It is the exhange of energy within the making and transforming of materials (wood, clay, water etc.) that interests me in my work as a ceramisist, This is as much the case for classical production as for personal creation. It is a fundamental truth that “all energy creates its oposite”.
I sincerely believe that ceramic work is based on this fact and is submitted to this opposition of energies.
“One particular quality of the clay is its ability to keep and to express what its entrusted”.
The Cosmopolitan ( pseudonym of Alexander Sethon, Scottish alchemist. Died 1603).
“Memory makes a bridge between the pats and the future”
“The gesture does not recall the technique”.
Gérard Gendrau (French digital/video artist)
I am very careful and conscientious about the finish of my pieces. Nothing should disturb the user, regardless of the use he makes of the object, in thought or in practice. I never impose the expression of my personal, or private, story on my ceramic pieces, so as to leave the viewer complete freedom to live their own experience: to be reflected with their own story, that they carry with them, based on use or contemplation of the piece.
Through the creation of my pieces, I share with them an experience which I would describe as both spontaneous and intuitive. This experience permeates me and is mine for an ephemeral moment, much as the water in a still wet piece belongs to the work in progress only until it evaporates. In a process similar to homeopathic tracing, a fragment of that symbolic memory will remain acessible to the person who understands how to look for it and has the curiosity to do so.
Spontaneity is a profond experience, lived or observed from within, far from the clichéd idea that it is a prerequisite of quality in creation. Spontaneity is not something that you do with your hands, it is an inner exoerience. Yet the fact that it is construed as a necessity, something I saw in France during the 1980s and 1990s, seems to have caused permanent confusion between personal – even intimate – experience end communication with a large public, as for example the firing of large traditional kilns turning into ‘barbecue shows’. To my eyes it is not interesting to exhibit the private in public. After all, is it not what happens in the kiln that is important?

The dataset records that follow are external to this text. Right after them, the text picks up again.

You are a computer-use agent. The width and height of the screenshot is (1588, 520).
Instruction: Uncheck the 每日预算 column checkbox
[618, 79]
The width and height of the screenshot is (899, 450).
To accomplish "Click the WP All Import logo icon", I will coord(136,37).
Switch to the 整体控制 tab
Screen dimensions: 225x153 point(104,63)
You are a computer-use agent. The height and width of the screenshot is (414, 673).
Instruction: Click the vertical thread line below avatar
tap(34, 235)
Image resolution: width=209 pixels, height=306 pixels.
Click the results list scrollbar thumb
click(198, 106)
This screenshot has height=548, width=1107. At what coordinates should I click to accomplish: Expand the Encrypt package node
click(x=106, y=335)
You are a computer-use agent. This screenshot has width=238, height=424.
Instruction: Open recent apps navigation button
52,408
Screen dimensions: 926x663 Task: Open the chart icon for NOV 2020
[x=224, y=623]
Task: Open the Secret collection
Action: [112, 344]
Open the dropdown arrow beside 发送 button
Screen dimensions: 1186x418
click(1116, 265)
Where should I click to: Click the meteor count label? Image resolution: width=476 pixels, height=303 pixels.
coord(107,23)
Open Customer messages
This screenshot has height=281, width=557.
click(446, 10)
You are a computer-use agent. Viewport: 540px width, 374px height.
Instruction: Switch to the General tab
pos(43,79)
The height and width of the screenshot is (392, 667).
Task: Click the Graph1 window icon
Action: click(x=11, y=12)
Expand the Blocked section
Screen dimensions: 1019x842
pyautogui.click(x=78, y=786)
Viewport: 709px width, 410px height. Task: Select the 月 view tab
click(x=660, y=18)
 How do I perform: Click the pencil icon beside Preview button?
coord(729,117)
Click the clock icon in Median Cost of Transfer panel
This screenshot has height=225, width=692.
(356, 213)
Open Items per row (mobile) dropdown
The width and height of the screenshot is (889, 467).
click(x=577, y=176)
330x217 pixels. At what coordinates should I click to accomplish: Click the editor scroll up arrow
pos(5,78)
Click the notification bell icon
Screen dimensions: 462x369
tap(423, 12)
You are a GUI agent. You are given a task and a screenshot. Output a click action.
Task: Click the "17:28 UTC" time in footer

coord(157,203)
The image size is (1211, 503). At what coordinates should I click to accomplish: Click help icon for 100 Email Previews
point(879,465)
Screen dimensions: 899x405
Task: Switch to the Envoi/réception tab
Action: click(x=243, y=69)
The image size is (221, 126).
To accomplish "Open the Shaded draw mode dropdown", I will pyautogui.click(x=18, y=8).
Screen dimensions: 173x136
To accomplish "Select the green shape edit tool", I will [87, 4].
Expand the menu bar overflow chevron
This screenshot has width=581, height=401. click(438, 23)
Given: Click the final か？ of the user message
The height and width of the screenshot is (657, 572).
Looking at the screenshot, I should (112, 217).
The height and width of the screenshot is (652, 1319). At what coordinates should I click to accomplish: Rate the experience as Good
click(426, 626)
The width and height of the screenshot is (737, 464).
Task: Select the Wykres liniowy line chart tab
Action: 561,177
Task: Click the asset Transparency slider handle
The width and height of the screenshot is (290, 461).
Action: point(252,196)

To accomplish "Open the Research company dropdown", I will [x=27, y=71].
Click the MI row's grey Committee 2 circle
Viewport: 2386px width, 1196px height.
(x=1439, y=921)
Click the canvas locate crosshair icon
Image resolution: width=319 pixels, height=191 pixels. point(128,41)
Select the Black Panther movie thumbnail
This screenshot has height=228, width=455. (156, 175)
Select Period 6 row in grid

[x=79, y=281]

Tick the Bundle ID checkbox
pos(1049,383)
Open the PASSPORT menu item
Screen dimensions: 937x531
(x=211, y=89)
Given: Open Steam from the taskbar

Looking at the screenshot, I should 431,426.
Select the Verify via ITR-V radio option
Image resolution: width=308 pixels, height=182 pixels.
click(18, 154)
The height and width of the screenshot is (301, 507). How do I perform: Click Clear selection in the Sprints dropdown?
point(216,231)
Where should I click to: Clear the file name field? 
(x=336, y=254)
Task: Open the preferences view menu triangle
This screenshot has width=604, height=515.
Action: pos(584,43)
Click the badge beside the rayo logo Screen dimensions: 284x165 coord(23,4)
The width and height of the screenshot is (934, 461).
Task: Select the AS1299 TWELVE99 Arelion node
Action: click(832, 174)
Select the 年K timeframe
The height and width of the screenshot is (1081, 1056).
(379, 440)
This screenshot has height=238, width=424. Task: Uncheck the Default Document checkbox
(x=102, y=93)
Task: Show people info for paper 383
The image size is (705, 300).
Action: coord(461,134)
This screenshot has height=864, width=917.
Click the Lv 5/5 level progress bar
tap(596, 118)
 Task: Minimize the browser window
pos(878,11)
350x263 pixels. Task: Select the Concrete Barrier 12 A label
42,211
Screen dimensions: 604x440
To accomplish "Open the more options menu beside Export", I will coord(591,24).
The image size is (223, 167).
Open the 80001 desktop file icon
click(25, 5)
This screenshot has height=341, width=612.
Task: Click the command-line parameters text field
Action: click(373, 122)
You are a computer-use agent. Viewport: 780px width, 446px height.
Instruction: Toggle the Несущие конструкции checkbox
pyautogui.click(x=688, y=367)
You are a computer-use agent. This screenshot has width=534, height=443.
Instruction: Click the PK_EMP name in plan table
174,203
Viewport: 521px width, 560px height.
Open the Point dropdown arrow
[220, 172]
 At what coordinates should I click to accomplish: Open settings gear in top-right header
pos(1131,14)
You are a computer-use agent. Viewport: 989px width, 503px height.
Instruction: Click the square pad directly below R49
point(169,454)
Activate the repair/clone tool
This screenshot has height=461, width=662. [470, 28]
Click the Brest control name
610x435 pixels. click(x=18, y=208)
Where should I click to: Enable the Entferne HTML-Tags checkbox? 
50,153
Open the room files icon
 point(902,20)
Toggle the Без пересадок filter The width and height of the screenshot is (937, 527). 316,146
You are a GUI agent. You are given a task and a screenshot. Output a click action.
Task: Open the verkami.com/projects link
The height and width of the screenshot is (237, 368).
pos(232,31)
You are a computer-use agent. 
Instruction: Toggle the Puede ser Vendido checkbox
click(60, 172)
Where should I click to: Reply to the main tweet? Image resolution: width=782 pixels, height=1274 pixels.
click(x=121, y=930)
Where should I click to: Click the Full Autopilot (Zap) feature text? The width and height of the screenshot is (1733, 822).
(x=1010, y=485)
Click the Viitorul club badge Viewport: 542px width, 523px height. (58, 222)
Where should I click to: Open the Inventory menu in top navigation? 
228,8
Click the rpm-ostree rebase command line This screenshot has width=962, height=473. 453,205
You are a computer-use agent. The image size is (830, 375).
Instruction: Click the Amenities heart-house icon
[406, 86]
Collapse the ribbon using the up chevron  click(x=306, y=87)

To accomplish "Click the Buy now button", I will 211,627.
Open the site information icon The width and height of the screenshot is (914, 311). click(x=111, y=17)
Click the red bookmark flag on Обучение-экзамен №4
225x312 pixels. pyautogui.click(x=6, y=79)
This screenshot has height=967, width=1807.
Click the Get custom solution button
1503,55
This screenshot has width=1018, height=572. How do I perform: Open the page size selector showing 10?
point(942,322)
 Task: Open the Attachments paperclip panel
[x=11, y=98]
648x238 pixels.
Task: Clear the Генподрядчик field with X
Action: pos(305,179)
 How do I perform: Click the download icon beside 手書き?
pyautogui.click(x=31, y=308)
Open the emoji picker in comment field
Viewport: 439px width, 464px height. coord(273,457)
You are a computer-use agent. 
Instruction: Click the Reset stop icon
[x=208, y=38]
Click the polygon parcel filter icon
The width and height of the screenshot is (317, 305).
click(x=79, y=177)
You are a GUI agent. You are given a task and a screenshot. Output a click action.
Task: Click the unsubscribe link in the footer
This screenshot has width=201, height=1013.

I was led to pottery by fire. In a potter’s kiln, fire is not a destructive element: it can bring meaning through the transformation of materials. It is certainly exiting and there is a sense of purification transcending the personal state, a kind of magic for the soul. But concerning the pots, the way to obtain certain desired results is through the fire. ‘The accident of fire’ (yohan. In Japanese) is in some way encouraged and cultivated in the Yakishime firing.
The raw piece is neither portable nor functional, without firing there can be no communication through the ceramic object. A successful ceramic piece is one which sincerity is expressed at every stage, in each phase of its creation. The aesthetic is of no importance in connection with their inner logic. In this context, The Catalan, Claudi Cassanovas is a ceramist whom I consider to be “magnificient”.